In clinical studies, the use of Fosrenol did not affect the serum content of fat-soluble vitamins A, D, E, and K.

In studies involving healthy volunteers, taking Fosrenol together with digoxin, warfarin, or metoprolol did not lead to a clinically significant change in the pharmacokinetics of these drugs.

In a solution simulating gastric juice, lanthanum carbonate did not form insoluble complexes with warfarin, digoxin, furosemide, phenytoin, metoprolol, or enalapril, suggesting a weak ability to affect the absorption of these substances.

However, interaction with tetracycline, doxycycline, and fluoroquinolone derivatives is theoretically possible, and if these drugs need to be used simultaneously, it is recommended to take them 2 hours before or 2 hours after taking Fosrenol.

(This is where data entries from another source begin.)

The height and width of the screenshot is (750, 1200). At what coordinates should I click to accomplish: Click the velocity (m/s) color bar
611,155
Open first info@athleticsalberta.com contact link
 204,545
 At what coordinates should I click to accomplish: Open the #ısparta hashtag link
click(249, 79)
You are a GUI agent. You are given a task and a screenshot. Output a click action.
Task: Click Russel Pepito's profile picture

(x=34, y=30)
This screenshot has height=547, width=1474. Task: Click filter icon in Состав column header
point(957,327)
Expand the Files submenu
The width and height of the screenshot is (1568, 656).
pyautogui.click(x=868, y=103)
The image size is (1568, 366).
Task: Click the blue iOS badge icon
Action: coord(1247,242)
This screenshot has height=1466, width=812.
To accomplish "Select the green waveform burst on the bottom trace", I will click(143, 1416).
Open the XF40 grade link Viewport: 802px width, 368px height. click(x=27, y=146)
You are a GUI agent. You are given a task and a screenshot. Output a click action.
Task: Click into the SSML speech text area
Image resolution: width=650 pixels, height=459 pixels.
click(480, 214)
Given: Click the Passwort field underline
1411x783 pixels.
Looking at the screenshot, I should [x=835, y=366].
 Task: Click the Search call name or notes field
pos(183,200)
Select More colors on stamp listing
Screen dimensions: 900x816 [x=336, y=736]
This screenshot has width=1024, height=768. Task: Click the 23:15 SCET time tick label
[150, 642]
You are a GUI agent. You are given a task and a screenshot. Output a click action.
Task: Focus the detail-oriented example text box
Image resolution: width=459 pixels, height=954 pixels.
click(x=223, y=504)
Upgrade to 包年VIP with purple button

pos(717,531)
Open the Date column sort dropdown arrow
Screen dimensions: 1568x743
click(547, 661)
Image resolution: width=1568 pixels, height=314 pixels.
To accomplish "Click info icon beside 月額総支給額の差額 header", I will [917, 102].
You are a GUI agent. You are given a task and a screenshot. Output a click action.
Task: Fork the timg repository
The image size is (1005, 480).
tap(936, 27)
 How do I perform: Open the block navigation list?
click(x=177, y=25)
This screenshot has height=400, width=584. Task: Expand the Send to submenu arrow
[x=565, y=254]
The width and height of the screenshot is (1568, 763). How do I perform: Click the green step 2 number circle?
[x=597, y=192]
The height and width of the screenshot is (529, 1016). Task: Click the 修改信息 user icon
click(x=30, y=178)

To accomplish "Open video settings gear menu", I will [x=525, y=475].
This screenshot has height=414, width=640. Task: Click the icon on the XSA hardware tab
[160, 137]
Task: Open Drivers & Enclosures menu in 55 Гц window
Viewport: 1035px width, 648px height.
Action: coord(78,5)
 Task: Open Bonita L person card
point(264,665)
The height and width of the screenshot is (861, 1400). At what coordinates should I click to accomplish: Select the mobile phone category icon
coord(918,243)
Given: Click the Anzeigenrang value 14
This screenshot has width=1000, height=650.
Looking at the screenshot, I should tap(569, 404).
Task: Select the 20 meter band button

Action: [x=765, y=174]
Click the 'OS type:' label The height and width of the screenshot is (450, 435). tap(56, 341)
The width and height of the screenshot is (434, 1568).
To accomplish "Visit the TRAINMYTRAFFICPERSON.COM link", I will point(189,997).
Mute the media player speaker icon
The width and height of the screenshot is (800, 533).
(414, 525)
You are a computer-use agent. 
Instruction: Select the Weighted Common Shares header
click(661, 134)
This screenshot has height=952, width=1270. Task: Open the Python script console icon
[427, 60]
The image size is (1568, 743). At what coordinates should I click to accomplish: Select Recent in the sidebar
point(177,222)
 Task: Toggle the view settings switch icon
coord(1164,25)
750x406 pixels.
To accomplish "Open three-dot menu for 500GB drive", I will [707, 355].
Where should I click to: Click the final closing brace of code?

Lanthanum carbonate is not a substrate of cytochrome P450 and does not significantly inhibit in vitro the activity of the main isoenzymes of the human cytochrome P450 system, including CYP1A2, CYP2D6, CYP3A4, CYP2C9, and CYP2C19.

Storage Conditions

The drug should be stored out of the reach of children, in the original packaging at a temperature not exceeding 25°C (77°F).

Shelf Life

Shelf life – 3 years.

Dispensing Status

The drug is dispensed by prescription.

Important Safety Information

This information is for educational purposes only and does not replace professional medical advice. Always consult your doctor before use. Dosage and side effects may vary. Use only as prescribed.